Step 3: Isolating and sequencing DNA
Isolating DNA from pollen is relatively straightforward. First, the
pollen is lysed, usually through bead-beating. There are off-the-shelf
kits that work well, along with cheaper extraction methods based on
phenol and chloroform; acetone-based DNA isolation has also been
effective (Gouker, Guo, & Pooler, 2020). Some studies have shown that
it is possible to extract and sequence DNA from pollen without a lysing
step (Swenson & Gemeinholzer, 2021). The high-throughput capabilities
of DNA metabarcoding are reliant on the addition of sample-specific
nucleotides which allow the identification of hundreds of individual
samples following pooling into a single sample sent for sequencing
(multiplexing).

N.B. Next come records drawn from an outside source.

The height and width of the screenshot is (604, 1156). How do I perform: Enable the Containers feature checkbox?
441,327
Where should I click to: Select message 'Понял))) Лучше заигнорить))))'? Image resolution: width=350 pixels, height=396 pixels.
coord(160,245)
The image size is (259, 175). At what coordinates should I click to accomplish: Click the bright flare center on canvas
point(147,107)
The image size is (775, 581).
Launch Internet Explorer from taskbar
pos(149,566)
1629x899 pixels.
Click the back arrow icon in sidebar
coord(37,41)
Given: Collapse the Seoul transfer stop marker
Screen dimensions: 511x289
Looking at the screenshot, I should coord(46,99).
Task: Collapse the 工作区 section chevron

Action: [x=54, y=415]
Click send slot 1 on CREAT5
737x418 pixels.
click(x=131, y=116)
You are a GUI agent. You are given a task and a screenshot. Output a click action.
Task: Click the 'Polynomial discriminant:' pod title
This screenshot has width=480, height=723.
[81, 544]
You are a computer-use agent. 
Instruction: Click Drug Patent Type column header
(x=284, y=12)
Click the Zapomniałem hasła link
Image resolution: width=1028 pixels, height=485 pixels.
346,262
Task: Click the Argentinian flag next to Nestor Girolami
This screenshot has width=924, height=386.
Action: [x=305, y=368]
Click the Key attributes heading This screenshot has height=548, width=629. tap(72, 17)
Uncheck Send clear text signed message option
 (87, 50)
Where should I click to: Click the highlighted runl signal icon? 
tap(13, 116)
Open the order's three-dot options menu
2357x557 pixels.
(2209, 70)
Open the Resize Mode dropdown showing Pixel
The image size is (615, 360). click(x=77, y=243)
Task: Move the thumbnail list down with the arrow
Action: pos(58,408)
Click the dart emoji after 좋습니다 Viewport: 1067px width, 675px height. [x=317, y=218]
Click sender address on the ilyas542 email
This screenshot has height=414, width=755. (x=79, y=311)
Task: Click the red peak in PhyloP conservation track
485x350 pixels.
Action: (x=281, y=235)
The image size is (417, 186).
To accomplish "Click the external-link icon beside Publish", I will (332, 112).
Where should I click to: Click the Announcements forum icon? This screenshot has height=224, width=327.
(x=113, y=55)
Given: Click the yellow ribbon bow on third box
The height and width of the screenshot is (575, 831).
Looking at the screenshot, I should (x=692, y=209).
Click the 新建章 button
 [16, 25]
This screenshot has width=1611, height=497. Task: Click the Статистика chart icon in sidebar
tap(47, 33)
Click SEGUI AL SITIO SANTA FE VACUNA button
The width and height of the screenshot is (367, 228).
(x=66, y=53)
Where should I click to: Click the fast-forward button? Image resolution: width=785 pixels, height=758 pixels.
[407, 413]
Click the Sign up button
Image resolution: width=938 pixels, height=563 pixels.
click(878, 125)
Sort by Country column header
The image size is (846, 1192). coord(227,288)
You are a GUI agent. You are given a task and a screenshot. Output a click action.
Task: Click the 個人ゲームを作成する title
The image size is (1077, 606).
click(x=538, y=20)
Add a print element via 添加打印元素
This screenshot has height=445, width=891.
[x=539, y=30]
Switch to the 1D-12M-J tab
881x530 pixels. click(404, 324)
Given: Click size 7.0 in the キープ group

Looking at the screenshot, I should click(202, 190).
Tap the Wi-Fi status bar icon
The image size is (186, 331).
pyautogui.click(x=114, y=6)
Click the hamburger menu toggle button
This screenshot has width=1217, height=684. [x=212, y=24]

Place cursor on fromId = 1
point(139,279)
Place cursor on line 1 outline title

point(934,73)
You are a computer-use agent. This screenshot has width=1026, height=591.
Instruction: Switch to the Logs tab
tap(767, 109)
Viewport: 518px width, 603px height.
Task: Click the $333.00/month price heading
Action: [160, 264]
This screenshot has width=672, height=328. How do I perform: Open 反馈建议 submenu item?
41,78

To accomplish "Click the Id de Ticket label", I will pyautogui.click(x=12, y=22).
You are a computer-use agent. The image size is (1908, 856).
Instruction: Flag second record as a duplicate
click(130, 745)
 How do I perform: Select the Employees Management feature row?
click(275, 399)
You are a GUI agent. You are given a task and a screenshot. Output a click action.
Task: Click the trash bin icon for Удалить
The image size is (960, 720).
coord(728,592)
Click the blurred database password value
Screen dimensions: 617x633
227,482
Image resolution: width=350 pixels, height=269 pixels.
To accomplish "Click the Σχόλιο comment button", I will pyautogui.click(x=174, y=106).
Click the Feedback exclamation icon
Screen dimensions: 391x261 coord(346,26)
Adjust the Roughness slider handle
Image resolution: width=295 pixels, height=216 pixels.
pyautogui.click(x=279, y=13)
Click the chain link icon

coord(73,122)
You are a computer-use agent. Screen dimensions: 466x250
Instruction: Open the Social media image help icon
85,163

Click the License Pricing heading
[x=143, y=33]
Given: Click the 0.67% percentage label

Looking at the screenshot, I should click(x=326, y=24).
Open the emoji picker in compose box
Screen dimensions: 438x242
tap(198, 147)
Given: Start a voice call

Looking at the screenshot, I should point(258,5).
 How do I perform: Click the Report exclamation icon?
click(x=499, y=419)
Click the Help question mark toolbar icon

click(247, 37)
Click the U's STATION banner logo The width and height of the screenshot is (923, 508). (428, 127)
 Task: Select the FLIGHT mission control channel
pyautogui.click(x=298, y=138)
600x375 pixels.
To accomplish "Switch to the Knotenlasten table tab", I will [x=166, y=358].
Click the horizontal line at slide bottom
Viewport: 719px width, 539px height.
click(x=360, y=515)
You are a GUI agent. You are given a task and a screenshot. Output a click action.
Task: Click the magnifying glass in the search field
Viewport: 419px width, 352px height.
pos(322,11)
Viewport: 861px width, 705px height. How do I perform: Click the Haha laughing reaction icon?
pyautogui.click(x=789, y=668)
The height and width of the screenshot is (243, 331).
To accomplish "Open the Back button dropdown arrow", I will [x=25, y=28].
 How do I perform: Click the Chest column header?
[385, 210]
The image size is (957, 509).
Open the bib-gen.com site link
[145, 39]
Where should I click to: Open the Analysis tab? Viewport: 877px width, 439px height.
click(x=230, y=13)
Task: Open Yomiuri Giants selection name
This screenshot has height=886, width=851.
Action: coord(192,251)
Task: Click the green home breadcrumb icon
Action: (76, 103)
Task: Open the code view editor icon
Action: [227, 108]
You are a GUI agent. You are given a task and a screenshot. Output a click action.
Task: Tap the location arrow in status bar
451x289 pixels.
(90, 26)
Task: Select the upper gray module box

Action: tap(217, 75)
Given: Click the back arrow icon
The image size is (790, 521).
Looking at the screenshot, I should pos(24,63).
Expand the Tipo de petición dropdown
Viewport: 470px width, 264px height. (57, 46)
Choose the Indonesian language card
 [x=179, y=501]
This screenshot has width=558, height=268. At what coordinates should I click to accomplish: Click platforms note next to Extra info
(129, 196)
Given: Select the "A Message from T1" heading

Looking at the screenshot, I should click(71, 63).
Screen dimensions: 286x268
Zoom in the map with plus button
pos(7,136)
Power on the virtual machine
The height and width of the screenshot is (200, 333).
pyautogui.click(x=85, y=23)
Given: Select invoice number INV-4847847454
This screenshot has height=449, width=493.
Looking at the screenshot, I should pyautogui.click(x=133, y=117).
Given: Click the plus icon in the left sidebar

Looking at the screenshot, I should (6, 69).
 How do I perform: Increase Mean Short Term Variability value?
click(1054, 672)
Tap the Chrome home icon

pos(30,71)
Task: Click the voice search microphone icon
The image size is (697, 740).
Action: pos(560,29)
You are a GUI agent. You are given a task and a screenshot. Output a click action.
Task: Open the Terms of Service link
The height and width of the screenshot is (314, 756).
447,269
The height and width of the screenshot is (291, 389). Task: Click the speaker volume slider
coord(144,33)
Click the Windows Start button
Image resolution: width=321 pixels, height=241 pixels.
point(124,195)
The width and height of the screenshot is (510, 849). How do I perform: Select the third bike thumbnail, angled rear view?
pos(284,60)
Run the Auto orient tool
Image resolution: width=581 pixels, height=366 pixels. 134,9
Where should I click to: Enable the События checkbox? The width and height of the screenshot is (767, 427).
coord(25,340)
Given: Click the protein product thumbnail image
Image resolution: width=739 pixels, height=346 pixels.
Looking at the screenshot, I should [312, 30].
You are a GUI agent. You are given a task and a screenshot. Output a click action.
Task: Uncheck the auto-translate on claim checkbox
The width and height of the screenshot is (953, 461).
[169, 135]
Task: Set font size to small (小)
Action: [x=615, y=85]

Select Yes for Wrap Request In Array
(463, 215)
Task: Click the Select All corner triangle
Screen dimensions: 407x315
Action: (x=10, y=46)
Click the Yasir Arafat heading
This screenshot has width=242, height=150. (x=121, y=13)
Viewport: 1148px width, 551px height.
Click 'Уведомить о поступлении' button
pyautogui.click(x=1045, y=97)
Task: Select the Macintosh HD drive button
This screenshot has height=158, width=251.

Three multiplexing methods are commonly used, and the
most appropriate method should be chosen based on an assessment of the
risk of cross-contamination, PCR efficiency and overall cost (reviewed
in Bohmann et al., in press). For sequencing, most amplicon-based
studies use the Illumina MiSeq platform with v3 chemistry (300
paired-end sequencing, 600 cycle) to sequence 300-550 base pair reads.
New long-read sequencing technologies could add improved taxonomic
resolution. These methods are discussed further in section 5.